NBFCs and fintech companies incorporate technology to factor in this data, along with alternative assessment parameters, including a borrower’s socialborrower's, on a real-time basis. This allows lenders to gauge a borrower’s credit, even without conventional data points such as credit scores. Tools such as personal loan calculators can help borrowers discover how much their monthly loan EMI will amount to.
Benefits of New-Age Lending Platforms
- Fully digital process: Gone are the days of waiting in lengthy queues and filling out tedious paperwork at the bank. Loans can be taken from the comfort of one’s home by visiting a lender’s website or app. The digital process allows for more transactional transparency.
- Quick approval and disbursal: Earlier, it would take several weeks for an applicant to get an update on their loan status. The high turnaround time for loan approvals was due to the procedure's heavy paperwork and slow nature to ensure that risk assessment was maintained.

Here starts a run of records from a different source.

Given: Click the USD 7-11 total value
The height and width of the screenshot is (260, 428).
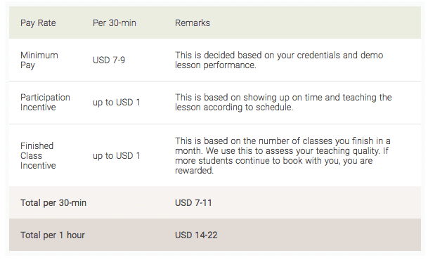Looking at the screenshot, I should coord(193,202).

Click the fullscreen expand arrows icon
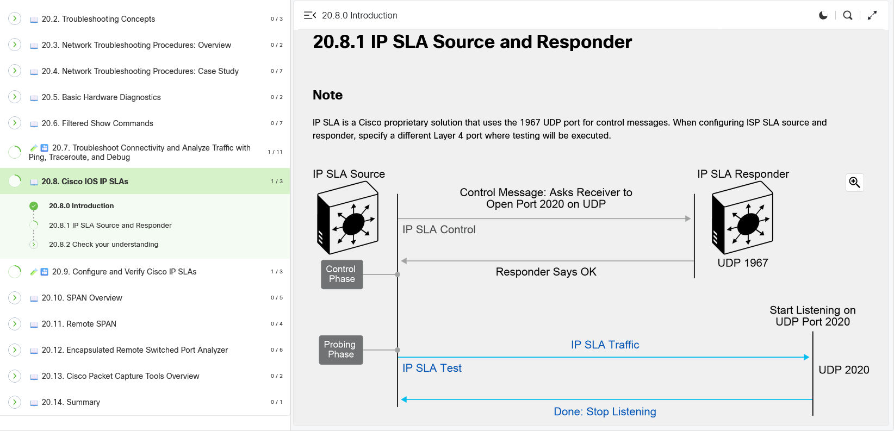coord(872,15)
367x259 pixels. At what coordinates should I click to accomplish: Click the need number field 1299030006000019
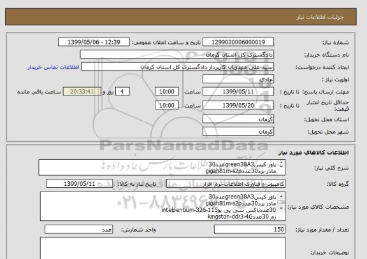point(238,42)
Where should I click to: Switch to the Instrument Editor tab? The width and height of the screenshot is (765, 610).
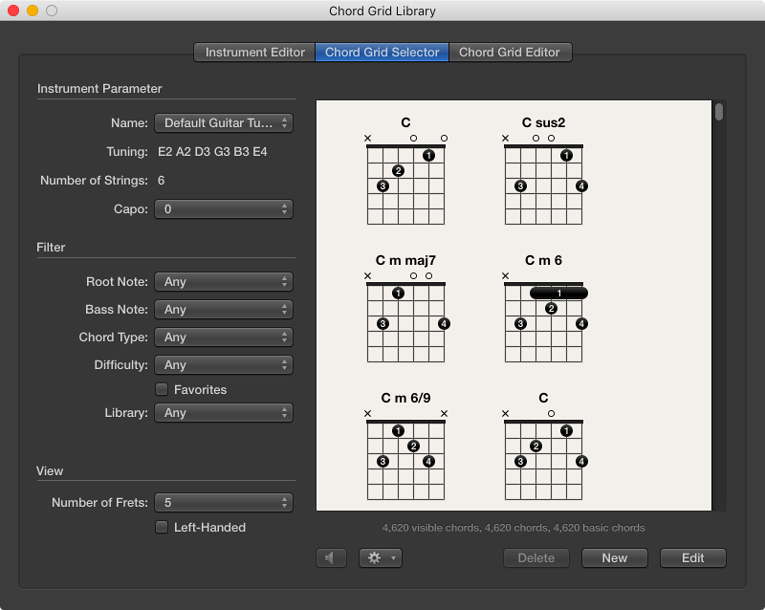[x=252, y=53]
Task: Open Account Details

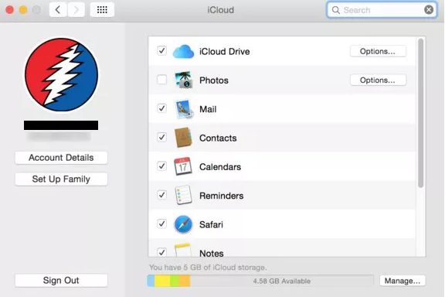Action: click(61, 158)
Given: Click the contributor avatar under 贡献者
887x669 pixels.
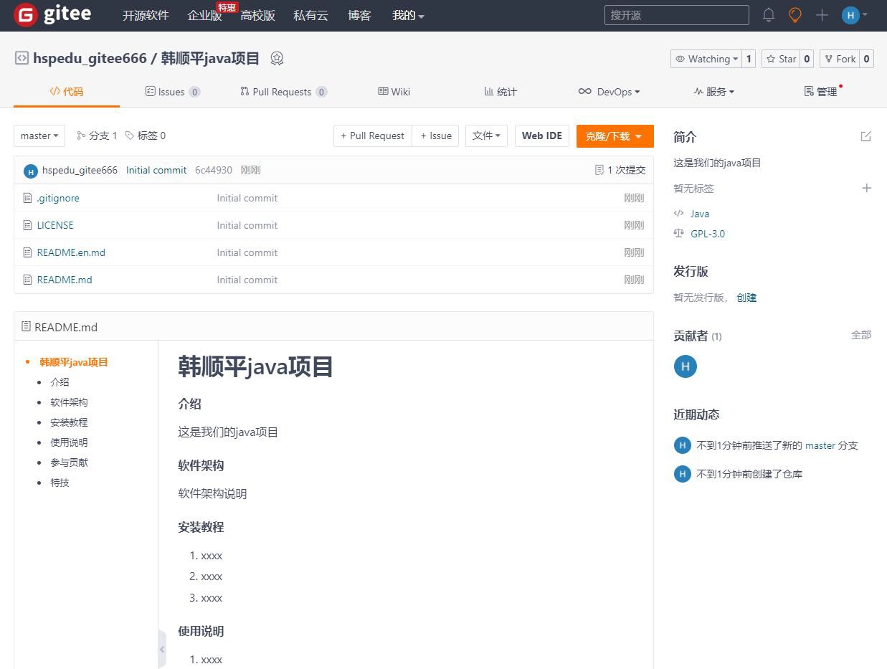Looking at the screenshot, I should click(685, 366).
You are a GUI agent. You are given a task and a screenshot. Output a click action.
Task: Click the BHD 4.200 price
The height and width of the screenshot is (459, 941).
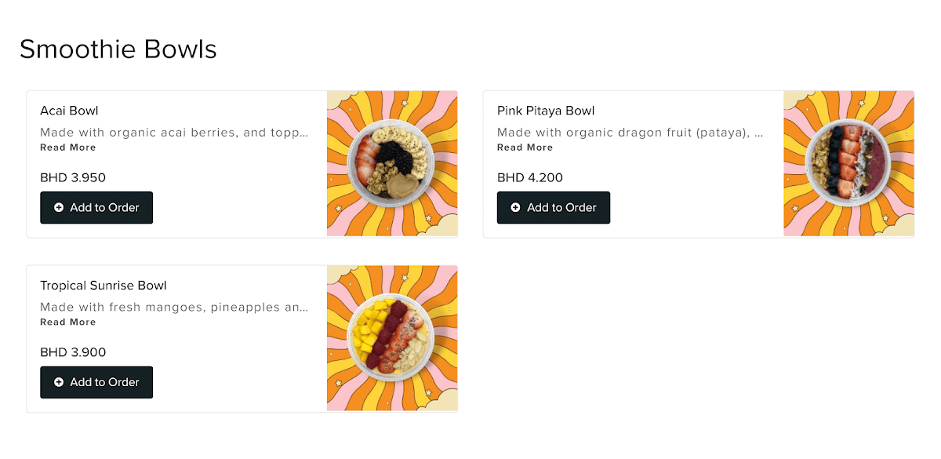point(530,178)
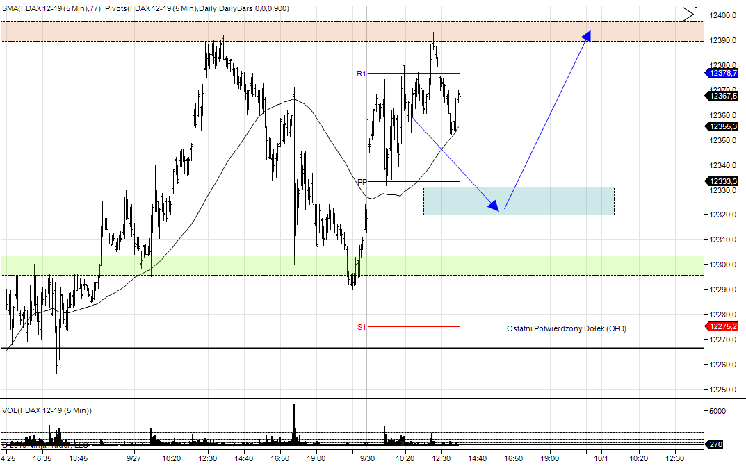Select the black 12367,5 last price marker

(724, 97)
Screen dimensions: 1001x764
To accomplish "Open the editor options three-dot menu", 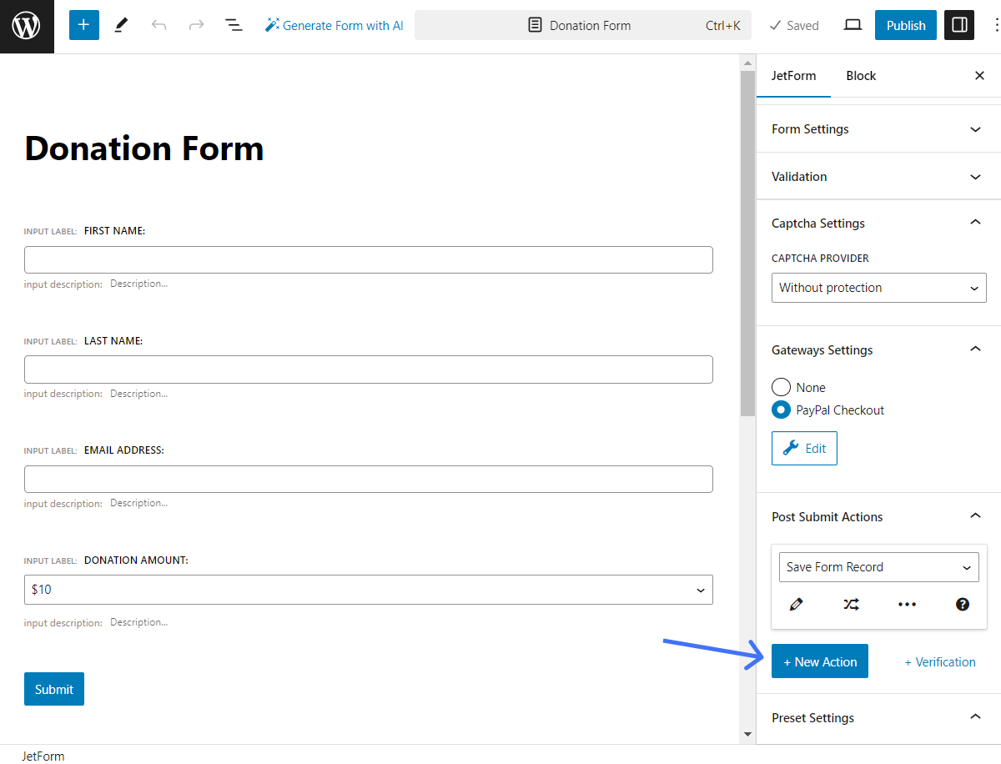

- Underwriting: With the conventional loan application process, borrowers were required to provide much more documentation than needed. Online lending platforms, compared to banks, only require a few basic KYC documents for the application process.
- Unsecured loans: The most significant advantage of new-age lenders is their collateral-free loans. Unsecured loans eliminate the hassle for borrowers, who would otherwise have to arrange for sufficient collateral to pledge against a loan they avail from traditional lending institutions.
- Accessibility: Online lending platforms can provide access to credit to a wider audience segment than traditional institutions. With lower-income eligibility requirements, lenders can cater to a once-ignored audience while maintaining a low default risk.